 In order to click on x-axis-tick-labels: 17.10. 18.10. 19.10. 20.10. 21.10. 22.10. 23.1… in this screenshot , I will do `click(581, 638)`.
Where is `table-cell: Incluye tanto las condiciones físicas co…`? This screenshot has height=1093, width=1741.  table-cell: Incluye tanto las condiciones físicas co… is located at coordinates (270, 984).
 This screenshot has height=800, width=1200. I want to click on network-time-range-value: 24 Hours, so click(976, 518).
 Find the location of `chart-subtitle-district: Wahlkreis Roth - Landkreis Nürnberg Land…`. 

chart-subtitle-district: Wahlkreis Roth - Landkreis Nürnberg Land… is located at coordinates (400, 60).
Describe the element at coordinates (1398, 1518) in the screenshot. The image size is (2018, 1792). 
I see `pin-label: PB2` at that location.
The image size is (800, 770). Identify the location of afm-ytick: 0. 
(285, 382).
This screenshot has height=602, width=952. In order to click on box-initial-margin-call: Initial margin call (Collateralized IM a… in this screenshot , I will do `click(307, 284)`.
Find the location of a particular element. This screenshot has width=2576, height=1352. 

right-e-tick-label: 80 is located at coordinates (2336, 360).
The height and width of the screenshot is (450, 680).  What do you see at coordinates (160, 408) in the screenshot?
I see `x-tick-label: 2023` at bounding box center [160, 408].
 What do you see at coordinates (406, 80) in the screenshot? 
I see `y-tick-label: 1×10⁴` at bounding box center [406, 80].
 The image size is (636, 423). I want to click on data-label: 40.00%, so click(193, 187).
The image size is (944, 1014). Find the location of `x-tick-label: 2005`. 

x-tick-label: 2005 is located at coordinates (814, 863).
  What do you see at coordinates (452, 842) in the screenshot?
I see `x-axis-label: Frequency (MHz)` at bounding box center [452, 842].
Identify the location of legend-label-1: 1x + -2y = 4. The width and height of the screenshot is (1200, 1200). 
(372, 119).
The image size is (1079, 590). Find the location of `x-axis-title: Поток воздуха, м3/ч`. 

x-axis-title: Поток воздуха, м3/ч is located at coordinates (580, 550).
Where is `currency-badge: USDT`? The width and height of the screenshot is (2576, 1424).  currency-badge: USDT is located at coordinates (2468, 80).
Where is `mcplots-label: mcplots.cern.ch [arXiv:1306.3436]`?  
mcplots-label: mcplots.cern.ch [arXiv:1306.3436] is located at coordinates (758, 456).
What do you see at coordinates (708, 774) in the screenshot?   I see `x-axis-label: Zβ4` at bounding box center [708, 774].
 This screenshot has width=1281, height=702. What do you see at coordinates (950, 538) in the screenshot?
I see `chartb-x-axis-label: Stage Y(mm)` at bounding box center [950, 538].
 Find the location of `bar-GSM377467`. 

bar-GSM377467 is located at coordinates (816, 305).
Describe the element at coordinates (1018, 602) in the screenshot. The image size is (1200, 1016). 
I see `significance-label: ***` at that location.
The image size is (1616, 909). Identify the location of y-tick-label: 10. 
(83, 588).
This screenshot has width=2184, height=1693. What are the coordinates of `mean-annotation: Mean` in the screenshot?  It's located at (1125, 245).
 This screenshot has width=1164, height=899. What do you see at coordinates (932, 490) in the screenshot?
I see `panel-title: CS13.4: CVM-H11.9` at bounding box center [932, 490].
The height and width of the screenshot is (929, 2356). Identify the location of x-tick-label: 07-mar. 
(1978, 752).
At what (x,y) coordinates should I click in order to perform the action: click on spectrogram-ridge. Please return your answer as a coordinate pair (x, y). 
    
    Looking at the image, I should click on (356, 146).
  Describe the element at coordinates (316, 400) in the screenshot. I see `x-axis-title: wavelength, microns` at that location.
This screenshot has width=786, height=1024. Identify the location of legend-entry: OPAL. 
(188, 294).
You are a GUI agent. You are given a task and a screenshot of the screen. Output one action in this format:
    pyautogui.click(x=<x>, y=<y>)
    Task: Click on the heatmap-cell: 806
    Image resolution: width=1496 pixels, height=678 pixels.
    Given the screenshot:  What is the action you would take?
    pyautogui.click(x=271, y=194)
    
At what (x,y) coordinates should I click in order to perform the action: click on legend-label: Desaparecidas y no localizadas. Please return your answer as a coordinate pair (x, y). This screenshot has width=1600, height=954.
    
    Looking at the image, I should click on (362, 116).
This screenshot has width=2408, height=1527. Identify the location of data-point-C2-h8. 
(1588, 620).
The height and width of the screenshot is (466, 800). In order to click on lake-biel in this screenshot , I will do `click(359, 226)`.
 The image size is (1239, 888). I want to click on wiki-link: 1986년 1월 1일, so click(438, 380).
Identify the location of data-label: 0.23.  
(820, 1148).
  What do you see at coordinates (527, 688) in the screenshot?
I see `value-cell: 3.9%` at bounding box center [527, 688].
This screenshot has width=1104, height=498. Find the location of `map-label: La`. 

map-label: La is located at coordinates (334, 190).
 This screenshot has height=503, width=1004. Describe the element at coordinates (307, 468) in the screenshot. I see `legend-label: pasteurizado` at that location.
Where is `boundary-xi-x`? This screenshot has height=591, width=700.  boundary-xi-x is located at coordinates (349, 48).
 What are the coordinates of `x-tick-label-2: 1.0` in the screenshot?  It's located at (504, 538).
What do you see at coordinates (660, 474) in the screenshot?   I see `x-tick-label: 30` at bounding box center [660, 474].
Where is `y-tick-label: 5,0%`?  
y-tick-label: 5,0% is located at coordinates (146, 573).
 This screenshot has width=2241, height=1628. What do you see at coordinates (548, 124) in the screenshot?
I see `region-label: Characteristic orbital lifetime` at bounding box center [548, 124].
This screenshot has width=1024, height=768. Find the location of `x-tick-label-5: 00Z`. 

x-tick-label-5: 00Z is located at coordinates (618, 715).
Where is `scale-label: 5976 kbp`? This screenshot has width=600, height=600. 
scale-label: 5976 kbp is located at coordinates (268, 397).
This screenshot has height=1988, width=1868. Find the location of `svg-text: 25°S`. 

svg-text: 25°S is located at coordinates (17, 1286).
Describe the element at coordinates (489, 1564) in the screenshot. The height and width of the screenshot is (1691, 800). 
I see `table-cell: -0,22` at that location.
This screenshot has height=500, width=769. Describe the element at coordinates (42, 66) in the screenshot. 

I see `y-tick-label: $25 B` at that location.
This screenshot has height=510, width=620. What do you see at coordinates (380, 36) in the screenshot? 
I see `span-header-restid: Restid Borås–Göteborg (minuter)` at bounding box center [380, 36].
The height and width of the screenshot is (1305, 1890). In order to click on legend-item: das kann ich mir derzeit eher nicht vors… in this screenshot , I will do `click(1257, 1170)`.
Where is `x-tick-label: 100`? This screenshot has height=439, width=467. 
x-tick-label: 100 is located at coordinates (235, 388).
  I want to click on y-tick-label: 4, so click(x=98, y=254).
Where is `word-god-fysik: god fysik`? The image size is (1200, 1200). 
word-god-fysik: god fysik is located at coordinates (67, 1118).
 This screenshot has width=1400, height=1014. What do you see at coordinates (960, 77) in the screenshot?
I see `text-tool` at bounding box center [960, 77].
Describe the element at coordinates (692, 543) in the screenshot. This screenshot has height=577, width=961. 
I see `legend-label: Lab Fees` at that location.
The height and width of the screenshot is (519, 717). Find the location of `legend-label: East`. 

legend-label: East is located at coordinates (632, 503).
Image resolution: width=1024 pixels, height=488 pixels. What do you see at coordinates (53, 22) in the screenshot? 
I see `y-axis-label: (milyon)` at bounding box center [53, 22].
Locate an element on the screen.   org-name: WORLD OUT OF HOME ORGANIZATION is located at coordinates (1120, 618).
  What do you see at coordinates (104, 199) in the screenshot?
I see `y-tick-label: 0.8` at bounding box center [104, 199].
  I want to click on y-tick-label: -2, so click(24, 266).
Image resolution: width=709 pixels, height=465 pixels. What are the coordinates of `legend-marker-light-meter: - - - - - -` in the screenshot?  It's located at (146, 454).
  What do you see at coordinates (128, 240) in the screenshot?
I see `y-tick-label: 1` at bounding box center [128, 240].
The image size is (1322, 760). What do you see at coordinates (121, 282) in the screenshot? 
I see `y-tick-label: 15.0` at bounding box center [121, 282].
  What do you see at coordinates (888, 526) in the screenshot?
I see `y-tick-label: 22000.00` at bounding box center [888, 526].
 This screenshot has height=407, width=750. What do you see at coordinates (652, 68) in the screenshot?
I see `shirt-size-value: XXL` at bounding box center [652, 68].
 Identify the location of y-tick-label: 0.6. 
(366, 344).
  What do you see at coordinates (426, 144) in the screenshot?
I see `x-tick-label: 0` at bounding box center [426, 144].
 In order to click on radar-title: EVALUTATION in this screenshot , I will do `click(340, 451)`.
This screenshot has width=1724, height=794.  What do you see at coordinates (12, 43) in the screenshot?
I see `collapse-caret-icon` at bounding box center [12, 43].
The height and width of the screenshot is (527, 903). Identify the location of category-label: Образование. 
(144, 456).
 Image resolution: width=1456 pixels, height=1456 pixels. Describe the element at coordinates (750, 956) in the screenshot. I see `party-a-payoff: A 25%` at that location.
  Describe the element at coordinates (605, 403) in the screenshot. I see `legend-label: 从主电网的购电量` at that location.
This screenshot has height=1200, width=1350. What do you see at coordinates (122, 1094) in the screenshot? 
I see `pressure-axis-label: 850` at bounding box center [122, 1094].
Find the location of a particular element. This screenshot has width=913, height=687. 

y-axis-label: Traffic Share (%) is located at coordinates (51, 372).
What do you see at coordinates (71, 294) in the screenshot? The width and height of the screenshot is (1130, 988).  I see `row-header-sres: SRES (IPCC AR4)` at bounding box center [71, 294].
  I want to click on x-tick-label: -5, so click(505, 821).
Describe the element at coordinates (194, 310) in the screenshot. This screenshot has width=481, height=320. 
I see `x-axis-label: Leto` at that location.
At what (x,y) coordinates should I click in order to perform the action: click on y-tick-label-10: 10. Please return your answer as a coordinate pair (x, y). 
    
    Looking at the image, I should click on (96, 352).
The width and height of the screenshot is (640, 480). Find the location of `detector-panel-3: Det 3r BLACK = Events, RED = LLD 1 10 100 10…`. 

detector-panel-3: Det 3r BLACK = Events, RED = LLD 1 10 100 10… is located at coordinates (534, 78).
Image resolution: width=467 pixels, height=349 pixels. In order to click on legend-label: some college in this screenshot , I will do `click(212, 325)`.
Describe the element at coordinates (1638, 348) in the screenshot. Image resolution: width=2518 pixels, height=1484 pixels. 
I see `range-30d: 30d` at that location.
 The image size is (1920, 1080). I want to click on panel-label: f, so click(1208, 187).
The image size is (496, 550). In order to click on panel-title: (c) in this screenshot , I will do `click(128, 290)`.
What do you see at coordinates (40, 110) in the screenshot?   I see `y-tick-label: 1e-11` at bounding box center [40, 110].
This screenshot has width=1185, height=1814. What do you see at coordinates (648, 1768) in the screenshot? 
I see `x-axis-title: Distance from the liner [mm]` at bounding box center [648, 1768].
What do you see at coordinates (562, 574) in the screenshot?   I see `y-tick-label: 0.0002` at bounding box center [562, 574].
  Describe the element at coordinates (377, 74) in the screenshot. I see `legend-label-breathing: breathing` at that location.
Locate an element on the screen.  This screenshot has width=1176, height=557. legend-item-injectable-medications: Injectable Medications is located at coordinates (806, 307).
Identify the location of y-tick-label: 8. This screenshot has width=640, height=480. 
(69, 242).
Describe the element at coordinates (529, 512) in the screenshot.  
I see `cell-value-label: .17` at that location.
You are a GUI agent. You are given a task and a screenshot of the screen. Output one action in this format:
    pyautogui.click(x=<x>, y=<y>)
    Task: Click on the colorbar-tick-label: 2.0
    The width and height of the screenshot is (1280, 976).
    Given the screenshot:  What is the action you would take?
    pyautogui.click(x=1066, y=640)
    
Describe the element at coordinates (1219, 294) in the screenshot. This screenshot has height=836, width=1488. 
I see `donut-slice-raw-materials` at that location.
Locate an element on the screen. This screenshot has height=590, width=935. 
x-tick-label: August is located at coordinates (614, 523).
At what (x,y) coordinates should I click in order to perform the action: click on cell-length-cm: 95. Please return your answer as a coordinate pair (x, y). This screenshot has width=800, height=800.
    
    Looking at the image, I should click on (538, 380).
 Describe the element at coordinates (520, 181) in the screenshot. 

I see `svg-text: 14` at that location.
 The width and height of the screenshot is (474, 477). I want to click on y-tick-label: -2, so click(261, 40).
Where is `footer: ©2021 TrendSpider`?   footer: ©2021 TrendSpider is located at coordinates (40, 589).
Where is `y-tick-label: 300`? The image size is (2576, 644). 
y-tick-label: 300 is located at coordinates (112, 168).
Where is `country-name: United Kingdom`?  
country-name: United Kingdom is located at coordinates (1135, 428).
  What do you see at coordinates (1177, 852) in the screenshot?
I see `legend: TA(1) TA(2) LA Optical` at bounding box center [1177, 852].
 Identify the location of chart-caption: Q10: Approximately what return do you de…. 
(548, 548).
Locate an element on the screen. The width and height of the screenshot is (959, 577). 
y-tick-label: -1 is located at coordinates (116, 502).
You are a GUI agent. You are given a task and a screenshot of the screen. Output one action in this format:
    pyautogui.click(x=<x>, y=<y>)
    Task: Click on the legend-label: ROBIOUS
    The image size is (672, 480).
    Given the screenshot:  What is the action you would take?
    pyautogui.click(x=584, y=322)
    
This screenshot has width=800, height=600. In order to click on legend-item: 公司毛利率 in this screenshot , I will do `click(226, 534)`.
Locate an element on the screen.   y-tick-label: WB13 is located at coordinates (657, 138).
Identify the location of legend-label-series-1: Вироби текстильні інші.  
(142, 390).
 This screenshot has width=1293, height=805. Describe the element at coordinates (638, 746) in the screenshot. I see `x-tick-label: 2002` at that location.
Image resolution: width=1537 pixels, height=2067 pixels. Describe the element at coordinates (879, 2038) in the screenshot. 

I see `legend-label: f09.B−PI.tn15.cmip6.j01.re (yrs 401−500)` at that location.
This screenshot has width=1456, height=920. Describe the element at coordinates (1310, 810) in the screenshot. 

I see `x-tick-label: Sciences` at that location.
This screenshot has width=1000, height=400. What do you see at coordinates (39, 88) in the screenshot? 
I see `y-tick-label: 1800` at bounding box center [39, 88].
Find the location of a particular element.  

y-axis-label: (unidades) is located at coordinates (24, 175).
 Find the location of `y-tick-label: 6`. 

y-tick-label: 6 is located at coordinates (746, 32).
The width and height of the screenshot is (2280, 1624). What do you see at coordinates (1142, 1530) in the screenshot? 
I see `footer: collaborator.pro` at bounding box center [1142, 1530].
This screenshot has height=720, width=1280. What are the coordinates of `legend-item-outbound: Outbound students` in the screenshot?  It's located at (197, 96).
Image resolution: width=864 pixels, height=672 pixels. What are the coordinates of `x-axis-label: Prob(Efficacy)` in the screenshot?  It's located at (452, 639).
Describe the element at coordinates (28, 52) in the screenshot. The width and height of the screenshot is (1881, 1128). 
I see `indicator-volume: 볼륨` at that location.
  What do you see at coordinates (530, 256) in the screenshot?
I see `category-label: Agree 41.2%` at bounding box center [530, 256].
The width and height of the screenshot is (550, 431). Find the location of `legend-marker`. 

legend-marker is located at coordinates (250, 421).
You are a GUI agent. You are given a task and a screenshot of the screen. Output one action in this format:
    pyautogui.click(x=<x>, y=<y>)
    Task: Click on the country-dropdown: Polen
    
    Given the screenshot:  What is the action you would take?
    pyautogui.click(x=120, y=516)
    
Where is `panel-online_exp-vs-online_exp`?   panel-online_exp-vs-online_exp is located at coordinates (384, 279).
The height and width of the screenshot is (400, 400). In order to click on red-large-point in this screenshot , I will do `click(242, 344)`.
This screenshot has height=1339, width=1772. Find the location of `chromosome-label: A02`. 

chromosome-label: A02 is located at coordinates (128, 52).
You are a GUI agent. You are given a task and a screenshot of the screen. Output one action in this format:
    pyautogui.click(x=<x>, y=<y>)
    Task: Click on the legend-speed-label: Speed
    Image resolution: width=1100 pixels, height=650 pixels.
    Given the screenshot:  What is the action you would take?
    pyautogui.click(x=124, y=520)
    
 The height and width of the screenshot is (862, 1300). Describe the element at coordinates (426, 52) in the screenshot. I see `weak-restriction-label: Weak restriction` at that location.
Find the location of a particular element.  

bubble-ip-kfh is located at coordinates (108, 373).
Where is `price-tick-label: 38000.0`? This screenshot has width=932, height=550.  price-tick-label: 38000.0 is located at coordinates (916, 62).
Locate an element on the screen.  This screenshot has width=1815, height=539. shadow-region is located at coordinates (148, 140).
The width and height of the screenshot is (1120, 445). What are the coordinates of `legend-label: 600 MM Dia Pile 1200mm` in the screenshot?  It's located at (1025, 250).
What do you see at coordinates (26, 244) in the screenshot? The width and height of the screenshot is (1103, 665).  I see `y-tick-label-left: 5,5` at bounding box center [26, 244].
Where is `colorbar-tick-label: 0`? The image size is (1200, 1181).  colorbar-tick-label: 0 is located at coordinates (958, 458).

━━━━━━

- **YOUR INSTRUCTIONS**: Write the lines of the data above, from the line containing "What do you see at coordinates (660, 474)" through the line containing "svg-text: 25°S is", as a JSON list of strings with one string per line and no blank lines.

- **SOLUTION FOR THIS TASK**:
[
  "What do you see at coordinates (660, 474) in the screenshot?   I see `x-tick-label: 30` at bounding box center [660, 474].",
  "Where is `y-tick-label: 5,0%`?  ",
  "y-tick-label: 5,0% is located at coordinates (146, 573).",
  " This screenshot has width=2241, height=1628. What do you see at coordinates (548, 124) in the screenshot?",
  "I see `region-label: Characteristic orbital lifetime` at bounding box center [548, 124].",
  "This screenshot has width=1024, height=768. Find the location of `x-tick-label-5: 00Z`. ",
  "x-tick-label-5: 00Z is located at coordinates (618, 715).",
  "Where is `scale-label: 5976 kbp`? This screenshot has width=600, height=600. ",
  "scale-label: 5976 kbp is located at coordinates (268, 397).",
  "This screenshot has height=1988, width=1868. Find the location of `svg-text: 25°S`. ",
  "svg-text: 25°S is located at coordinates (17, 1286)."
]